Oberbürgermeister Belit Onay hofft auf goldene Zwanziger für Hannover. Die goldenen Zwanziger der Kolumnistin spielten zufällig auch in Hannover.

Der Glanz der späten 1920er Jahre: Die Kuppel des Anzeiger-Hochhauses in Hannover Foto: Peter Steffen/dpa

O berbürgermeister Belit Onay hat seine Neujahrsansprache mit der Pointe enden lassen: „Wer weiß, vielleicht beginnen für Hannover gerade die Goldenen Zwanziger“. Das ist natürlich ein bisschen leichtsinnig, weil man sich ja in Deutschland zwanghaft immer fragt, ob diese schönen Zwanziger überhaupt zu haben sind, ohne die dreckigen Dreißiger gleich mit in Kauf nehmen zu müssen, aber sei es drum.

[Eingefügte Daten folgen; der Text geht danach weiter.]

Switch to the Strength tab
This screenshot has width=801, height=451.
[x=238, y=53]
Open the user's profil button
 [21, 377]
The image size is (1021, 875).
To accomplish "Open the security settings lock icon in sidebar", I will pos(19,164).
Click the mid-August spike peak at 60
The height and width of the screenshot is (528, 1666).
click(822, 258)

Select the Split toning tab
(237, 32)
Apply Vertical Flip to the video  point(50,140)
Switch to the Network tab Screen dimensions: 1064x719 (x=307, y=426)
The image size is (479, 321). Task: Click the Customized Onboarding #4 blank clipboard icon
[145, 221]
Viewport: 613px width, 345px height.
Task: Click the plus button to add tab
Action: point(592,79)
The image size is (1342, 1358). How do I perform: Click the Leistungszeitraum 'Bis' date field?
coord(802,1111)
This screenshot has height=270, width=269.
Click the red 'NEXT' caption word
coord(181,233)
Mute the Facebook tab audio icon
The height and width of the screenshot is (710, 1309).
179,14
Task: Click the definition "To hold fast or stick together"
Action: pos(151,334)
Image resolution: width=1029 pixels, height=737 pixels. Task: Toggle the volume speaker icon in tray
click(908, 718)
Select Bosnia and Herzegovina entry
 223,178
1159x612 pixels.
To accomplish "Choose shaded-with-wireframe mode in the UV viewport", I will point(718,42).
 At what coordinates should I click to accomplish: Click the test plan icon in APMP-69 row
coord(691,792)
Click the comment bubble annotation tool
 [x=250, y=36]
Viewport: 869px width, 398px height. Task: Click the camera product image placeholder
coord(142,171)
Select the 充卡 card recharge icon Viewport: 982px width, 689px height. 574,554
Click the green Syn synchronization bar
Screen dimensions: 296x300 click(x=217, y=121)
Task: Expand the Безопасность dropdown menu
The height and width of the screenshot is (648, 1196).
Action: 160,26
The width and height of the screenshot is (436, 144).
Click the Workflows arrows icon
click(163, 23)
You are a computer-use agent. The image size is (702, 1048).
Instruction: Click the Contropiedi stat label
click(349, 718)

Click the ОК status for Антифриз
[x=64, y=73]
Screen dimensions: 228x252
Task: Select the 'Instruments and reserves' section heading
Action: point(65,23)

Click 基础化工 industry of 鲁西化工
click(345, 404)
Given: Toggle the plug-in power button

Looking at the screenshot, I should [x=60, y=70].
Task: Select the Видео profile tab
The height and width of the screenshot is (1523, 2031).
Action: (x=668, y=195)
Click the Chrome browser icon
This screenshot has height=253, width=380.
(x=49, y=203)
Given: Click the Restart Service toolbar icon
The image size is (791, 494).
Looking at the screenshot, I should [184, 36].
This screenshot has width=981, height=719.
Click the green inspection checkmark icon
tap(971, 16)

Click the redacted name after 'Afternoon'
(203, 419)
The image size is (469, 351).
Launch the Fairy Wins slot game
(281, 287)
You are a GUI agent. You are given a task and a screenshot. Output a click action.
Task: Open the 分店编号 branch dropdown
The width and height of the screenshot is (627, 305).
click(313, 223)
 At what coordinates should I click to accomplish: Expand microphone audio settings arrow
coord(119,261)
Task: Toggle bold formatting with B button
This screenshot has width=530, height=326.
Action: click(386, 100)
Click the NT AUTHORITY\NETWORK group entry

Ich habe jedenfalls meine persönlichen goldenen Zwanziger in dieser Stadt (und ein paar italienischen) verlebt, ich erwähnte das vielleicht schon mal. Das beschert mir immer noch eine ganze Reihe von seltsamen Déjà-vus und kleinen Löchern im Raum-Zeit-Kontinuum.

Vielleicht kennen Sie das, wenn Sie woanders studiert haben und nach Jahren zurückkommen. Man flackert sozusagen geistig ständig zwischen seinem jungen und seinem alten Ich hin und her. Wenn ich durch Linden-Nord oder Bologna laufe, wird mir davon regelrecht schwindelig.

Auf der einen Seite springt einen von manchen Fassaden aus sofort so eine verschwommene Erinnerung an, an diese oder jene WG-Party, Geknutsche im Regen, durchquatschte Nächte, unfassbar geistreiche Gespräche (so brillant und geistreich wie man sich eben nur nachts mit Mitte 20 finden kann und das auch nur bis zum Morgen).

Manchmal glaube ich sogar Leute von damals auf der Straße zu sehen: diese Art zu laufen oder zu gestikulieren, diese Jacke, diese Haare, diese Tasche, das ist doch … bis mir wieder einfällt, dass die ja auch längst grau und dick und weg sein müssten, eigentlich.

Löcher im Gehirn

Auf der anderen Seite hat sich natürlich auch vieles verändert, dieser und jener Laden, dieses und jenes Publikum, selbst mein alter Edeka sieht innen drin jetzt ganz anders aus und ich fühle mein Greisinnen-Ich missbilligend ihr Haupt schütteln: Das war früher aber nicht so.

Manchmal treffe ich auch Leute von früher wieder, die jetzt Führungspositionen inne haben und denke für einen Moment „Hahaha, guter Witz, was machst du denn da?“, bevor mir einfällt, dass ich jetzt „Sie“ sagen muss. Zum Glück passiert das nicht allzu häufig, ich kenne natürlich kaum Leute in Führungspositionen, so was gehört sich in meinem Milieu ja nicht.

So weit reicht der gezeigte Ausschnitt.